Interest is growing in the rural life and traditional agriculture. As America has been run out of real farmers by publicly traded industrial crap food corporations, tasty food has also left the building. The profit is in seeing how close these corporations can come to an industrially-modified animal-based tofu—the other white meat. Cheap and tasteless. Food you don’t say grace for, you ask forgiveness.

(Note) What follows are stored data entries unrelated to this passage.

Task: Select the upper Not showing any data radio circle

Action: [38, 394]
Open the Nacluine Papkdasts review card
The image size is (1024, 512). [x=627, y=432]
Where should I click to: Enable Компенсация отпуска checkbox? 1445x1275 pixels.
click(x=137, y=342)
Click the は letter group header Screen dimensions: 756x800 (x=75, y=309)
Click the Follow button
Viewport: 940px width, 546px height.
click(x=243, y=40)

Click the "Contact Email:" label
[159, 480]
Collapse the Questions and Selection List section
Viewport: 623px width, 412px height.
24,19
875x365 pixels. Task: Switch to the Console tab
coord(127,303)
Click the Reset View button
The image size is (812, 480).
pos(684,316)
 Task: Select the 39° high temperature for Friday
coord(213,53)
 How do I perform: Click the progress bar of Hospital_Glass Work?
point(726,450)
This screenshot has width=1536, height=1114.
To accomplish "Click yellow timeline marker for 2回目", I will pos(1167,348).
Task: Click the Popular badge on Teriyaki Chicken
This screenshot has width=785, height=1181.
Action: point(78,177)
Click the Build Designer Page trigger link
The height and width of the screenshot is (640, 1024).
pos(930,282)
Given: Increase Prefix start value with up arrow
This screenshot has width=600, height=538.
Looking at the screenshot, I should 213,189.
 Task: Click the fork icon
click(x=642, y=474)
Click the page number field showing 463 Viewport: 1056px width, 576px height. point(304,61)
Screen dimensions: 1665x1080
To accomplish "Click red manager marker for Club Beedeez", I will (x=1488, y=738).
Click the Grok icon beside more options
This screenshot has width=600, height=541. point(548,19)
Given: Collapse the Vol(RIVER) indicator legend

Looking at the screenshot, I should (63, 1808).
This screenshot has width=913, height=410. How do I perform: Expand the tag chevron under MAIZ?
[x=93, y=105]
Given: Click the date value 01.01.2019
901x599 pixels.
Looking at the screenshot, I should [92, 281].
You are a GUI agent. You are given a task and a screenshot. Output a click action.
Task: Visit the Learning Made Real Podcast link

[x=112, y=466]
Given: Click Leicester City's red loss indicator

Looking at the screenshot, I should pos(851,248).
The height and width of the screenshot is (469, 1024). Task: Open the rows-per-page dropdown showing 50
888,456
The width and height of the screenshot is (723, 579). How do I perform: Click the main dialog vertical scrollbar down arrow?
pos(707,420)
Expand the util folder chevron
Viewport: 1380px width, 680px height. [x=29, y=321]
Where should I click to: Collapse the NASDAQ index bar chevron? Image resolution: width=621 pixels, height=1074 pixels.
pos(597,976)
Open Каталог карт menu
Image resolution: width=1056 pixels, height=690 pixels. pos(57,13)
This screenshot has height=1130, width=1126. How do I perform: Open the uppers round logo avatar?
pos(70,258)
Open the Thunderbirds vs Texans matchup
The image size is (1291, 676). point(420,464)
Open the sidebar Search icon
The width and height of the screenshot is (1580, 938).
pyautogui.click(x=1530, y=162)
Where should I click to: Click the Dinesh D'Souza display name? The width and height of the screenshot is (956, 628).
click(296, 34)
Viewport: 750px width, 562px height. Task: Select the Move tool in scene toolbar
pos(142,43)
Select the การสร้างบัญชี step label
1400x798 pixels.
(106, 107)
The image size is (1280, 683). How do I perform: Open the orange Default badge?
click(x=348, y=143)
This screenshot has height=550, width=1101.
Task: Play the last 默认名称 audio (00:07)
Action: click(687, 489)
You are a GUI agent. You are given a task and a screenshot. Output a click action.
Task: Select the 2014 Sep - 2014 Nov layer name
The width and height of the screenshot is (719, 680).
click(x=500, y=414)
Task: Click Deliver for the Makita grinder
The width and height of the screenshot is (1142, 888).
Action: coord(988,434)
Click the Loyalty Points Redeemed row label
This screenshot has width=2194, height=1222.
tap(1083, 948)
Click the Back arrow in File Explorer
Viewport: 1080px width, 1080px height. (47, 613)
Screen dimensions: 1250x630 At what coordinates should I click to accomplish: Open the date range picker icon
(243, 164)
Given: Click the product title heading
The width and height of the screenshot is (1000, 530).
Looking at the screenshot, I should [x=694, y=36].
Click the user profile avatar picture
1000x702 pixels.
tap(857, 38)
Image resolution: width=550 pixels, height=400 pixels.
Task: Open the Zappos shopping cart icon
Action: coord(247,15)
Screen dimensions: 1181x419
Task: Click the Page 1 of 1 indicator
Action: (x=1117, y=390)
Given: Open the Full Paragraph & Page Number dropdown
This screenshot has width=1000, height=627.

But there’s a movement on to get some of the taste back by exploring the way the last remaining small farmers in Europe deal with food. Portugal has just announced a new program to link up interested individuals with traditional farmers.

And you can get paid!

Farmer’s Life Experience offers you the opportunity to turn your vacation into a working experience in portuguese farms. Once selected, you will be included in a multicultural team working within a host agricultural structure. You will be paid under a contract that you sign with the farmer. ~ Farmers Life Experience

According to Portugal’s office of Tourism, there have been “40 hosting farms and about 170 participants in the last months.”

How does it work?

Here’s how the office of Tourism describes the obligations of the participants:

We also connected with several farms that invite you to come spend a weekend: one of which is in the fields of Alentejo and the other one is located at the gates of Lisbon. You will be asked to help around the farm, but also to help with your room and board by milking goats to make your own cheese or learning how to bake the bread. What we want here is to allow you to get closer to this Portugal we love so much, and to show you the simple lifestyle that we so appreciate.

It sounds like an interesting program, especially if folks come back to the US with a decent notion of what making real food is all about.